Because we’re a long way from that point right now.

If you’re born poor in today’s Britain, you will die on average nine years earlier than others.
If you’re black, you’re treated more harshly by the criminal justice system than if you’re white.
If you’re a white, working-class boy, you’re less likely than anyone else in Britain to go to university.
If you’re at a state school, you’re less likely to reach the top professions than if you’re educated privately.
If you’re a woman, you still earn less than a man.

If you suffer from mental health problems, there’s too often not enough help to hand.
If you’re young, you’ll find it harder than ever before to own your own home.
These are all appalling injustices and I am determined to fight against them.
But the mission to make Britain a country that works for everyone goes further than fighting these injustices.

If you’re from an ordinary, working-class family, life is much harder than many people in politics realise.
You have a job, but you don’t always have job security.

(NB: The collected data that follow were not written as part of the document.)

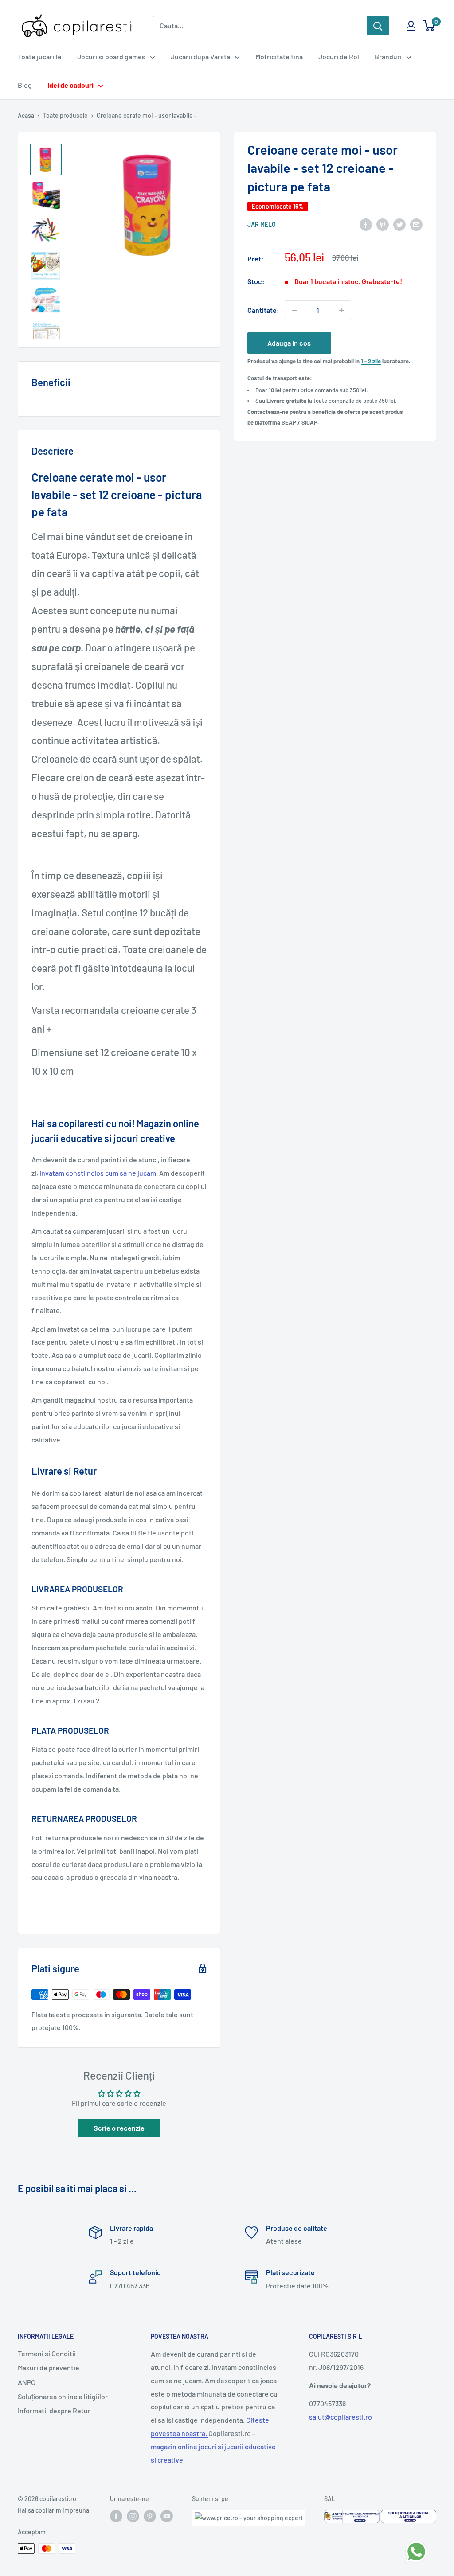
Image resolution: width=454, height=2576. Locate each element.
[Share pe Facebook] (366, 224)
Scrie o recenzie (119, 2128)
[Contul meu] (411, 26)
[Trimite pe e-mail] (416, 224)
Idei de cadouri (70, 85)
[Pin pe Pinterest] (382, 224)
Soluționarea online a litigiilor (63, 2396)
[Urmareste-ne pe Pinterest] (150, 2516)
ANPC (26, 2382)
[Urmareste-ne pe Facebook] (116, 2516)
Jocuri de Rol (338, 56)
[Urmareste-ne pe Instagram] (133, 2516)
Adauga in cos (289, 343)
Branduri (388, 56)
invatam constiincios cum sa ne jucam (97, 1173)
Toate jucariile (40, 56)
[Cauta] (378, 25)
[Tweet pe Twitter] (399, 224)
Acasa (26, 115)
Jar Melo (261, 224)
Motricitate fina (279, 56)
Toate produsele (65, 115)
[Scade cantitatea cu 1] (294, 310)
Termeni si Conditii (47, 2353)
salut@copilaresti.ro (340, 2416)
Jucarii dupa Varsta (200, 56)
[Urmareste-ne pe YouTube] (166, 2516)
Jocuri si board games (111, 56)
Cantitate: (263, 310)
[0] (428, 25)
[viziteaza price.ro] (248, 2515)
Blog (25, 85)
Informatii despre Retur (54, 2410)
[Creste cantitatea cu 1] (341, 310)
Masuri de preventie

You have your own home but you worry about mortgage rates going up.
You can just about manage, but you worry about the cost of living and the quality of the local school — because there’s no other choice for you.

Under my leadership, there will never be any doubt about whose side the Conservative Party is on.
We are going to put ourselves at the service of ordinary, working people.

It is a big job, but we will make Britain a country that works for everyone.